YOUR TASK
Pictures do not belong in the copy; quote every entry below exactly.

--*--

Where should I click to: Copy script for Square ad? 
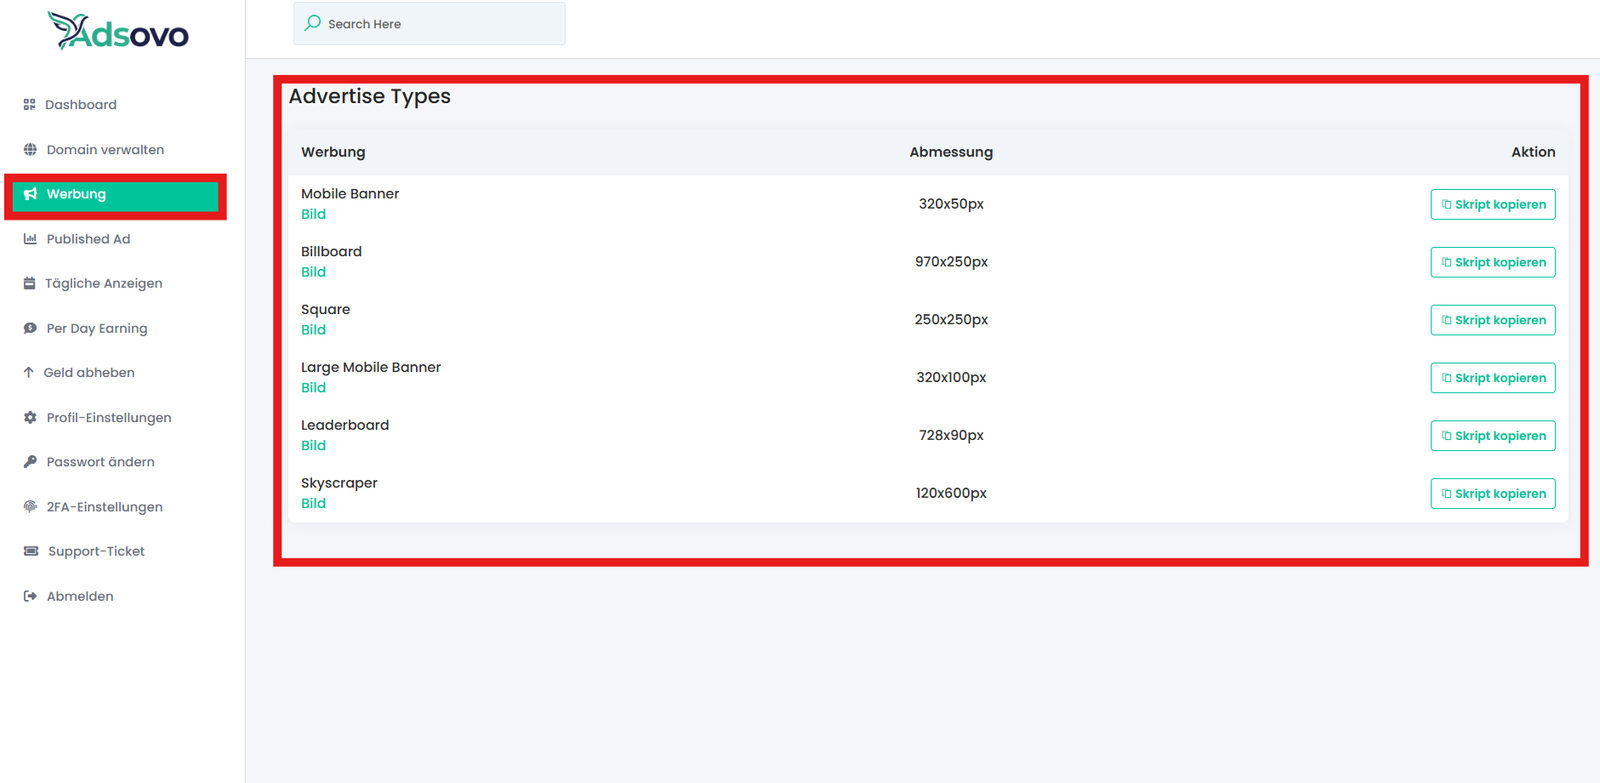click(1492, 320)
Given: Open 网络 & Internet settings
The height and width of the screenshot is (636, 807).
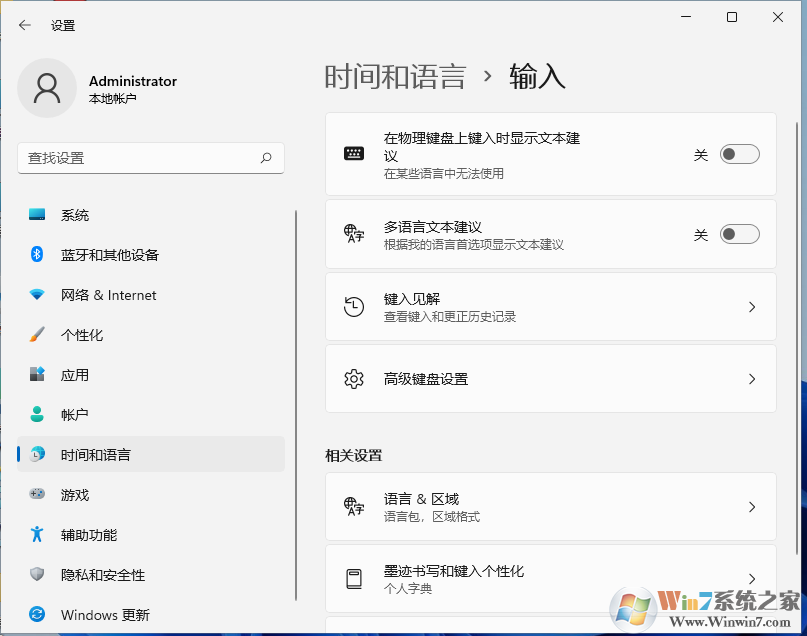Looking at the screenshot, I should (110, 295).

--*--

OUTPUT BELOW
Where should I click to: Copy script for Square ad? 
click(1492, 320)
Given: Open 网络 & Internet settings
The height and width of the screenshot is (636, 807).
Looking at the screenshot, I should (110, 295).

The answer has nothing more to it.